Another thing that has happened in the name of polling is illustrated by a study done in the 1970s at Yale University. It found that calling people and polling them increased voter turnout. They took people who, based on voting records, had not voted in two or three years and just called them to ask: "who are you voting for in the mayoralty election in New Haven?". The result was something like a 15 or 20 percent increase in turnout.

So now people who are trying to persuade voters have created all kinds of new uses for telephone surveys. If they get a call on behalf of the XYZ campaign, wanting to know 5 things or 10 things, people just ignore it completely. But what if you get a call from somebody who says, I am with the XYZ’s polling company and we would like to know who you are voting for? Now they have targeted you because you made the mistake of telling them you are an undecided voter.

If you are a decided voter one way or another, they then give you what is a thinly disguised message. "Would you still be undecided if you know that so and so had not paid taxes in 20 years. Or, they are against welfare reform, or they voted to raise your taxes. You answer these push questions and while you think you are part of a survey, what is really happening is that you are being persuaded to vote a certain way.

Without market research in this world, it is very tough to run a campaign. There are examples of candidates who do it but usually they are sitting on the crest of issues and transcend the process .

Another trick is used by single issue operations. You get a call in advance that targeted you as an undecided voter or somebody that is interested in the environment or in crime. The next thing you know, you are getting a call from the police chief’s association or the Sierra Club or somebody like that, delivering a message that you have been pre-screened for. I think that is not an ethical use of polling.

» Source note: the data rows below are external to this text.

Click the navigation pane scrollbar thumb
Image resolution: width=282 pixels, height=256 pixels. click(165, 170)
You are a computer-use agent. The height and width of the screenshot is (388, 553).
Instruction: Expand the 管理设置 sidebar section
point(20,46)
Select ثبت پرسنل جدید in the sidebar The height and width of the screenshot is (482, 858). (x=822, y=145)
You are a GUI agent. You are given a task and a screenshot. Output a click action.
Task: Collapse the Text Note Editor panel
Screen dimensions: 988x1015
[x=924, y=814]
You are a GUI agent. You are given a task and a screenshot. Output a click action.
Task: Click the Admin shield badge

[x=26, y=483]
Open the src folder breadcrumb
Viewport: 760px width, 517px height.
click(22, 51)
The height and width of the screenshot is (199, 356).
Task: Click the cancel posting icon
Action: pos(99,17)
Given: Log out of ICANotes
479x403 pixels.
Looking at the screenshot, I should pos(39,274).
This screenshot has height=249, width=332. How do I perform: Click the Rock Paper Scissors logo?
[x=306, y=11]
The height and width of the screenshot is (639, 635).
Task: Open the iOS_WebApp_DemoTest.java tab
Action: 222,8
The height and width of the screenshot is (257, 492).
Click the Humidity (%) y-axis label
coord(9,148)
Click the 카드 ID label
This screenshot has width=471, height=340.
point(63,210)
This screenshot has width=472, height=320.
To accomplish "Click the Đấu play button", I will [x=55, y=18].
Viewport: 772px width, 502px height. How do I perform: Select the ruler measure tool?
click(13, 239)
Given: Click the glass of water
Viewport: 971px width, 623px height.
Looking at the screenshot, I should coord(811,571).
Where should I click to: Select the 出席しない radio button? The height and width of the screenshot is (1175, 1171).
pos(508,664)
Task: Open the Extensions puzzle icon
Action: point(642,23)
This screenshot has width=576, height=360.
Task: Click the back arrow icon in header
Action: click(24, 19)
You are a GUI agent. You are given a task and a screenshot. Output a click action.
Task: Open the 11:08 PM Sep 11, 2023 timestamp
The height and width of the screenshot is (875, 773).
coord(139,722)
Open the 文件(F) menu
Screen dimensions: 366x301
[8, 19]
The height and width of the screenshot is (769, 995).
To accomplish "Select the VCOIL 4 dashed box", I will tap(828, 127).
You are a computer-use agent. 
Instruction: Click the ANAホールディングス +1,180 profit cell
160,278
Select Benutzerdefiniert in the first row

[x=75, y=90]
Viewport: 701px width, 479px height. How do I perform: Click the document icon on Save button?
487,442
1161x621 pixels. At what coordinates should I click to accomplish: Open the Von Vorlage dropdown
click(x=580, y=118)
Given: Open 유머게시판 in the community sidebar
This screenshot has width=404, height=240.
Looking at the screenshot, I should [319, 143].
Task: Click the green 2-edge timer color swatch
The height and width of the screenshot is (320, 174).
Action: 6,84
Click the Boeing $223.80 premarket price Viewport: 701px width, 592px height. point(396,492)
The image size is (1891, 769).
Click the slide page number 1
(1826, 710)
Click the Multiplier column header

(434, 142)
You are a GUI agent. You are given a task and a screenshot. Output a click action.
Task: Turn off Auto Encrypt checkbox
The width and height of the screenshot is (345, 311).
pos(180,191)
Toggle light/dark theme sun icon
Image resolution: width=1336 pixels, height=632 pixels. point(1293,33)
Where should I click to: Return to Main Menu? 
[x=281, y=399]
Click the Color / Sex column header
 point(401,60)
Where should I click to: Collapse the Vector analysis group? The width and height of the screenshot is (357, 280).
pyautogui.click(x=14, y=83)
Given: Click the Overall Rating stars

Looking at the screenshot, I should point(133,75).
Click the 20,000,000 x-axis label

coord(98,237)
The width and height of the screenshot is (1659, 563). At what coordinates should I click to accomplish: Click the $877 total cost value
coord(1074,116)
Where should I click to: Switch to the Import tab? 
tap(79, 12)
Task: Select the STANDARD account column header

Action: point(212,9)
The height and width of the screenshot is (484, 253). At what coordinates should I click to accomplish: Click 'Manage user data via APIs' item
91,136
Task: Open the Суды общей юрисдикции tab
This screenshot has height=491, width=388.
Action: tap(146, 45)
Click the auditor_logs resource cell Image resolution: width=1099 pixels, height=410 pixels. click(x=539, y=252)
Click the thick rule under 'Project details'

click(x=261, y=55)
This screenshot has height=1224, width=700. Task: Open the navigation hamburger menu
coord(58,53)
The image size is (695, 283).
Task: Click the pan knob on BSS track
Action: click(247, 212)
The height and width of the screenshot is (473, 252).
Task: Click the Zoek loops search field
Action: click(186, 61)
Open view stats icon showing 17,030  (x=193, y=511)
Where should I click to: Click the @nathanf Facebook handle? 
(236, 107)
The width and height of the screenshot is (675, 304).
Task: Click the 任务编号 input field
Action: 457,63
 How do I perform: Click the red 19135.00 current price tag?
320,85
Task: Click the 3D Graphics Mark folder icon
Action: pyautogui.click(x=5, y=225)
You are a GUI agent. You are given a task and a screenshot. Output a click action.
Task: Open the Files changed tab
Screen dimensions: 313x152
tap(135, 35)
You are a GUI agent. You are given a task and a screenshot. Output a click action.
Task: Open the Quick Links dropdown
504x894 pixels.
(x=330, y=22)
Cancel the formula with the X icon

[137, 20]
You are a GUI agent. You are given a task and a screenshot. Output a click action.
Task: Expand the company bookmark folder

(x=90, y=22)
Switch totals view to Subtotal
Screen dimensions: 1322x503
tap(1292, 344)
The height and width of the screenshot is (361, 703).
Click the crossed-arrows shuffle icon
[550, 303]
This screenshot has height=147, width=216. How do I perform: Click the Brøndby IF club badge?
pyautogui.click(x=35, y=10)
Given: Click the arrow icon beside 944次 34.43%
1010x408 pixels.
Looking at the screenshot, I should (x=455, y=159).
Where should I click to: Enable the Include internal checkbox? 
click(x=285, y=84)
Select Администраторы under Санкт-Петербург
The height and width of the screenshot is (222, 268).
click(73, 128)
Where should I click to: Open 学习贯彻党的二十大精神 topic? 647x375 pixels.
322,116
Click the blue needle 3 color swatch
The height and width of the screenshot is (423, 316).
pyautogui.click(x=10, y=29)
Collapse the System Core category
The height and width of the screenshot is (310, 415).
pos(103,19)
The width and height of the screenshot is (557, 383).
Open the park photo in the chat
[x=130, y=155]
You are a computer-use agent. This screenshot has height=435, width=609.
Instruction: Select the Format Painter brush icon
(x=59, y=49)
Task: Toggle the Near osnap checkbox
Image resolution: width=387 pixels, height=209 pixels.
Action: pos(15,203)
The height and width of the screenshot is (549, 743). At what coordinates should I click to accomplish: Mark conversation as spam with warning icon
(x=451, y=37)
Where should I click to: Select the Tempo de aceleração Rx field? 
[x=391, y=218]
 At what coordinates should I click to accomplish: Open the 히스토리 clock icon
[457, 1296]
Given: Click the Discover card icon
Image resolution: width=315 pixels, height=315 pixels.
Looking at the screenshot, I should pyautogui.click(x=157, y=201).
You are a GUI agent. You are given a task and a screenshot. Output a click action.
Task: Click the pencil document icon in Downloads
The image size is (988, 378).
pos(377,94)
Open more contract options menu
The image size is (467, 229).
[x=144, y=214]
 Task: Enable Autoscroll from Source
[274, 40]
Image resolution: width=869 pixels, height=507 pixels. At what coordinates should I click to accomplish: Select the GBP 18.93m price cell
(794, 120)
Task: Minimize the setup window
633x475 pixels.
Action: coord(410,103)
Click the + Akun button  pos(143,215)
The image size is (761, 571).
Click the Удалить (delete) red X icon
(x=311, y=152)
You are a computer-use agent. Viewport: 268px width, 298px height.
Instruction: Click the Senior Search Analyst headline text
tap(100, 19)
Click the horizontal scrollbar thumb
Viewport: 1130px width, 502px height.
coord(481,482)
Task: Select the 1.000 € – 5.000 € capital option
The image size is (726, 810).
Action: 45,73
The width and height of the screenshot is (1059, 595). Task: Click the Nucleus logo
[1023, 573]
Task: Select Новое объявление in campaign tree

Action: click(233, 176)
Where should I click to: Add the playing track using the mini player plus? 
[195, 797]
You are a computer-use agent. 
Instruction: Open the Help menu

I would not want to leave the impression that strategic polling is an exact science. It is still imprecise and not everything works. Sometimes you go out and do all the surveys and spend 3 million dollars of someone’s money and nothing happens. That is my worse nightmare but it happens. Then I wonder why anyone is still speaking to me. Maybe we missed the context, maybe the other side was smarter, maybe we underestimated the intelligence of the voter. There is a limit on how far you can take the people on the issues. The best strategic polling can do is give you an idea of where the salient points are and how to best present them.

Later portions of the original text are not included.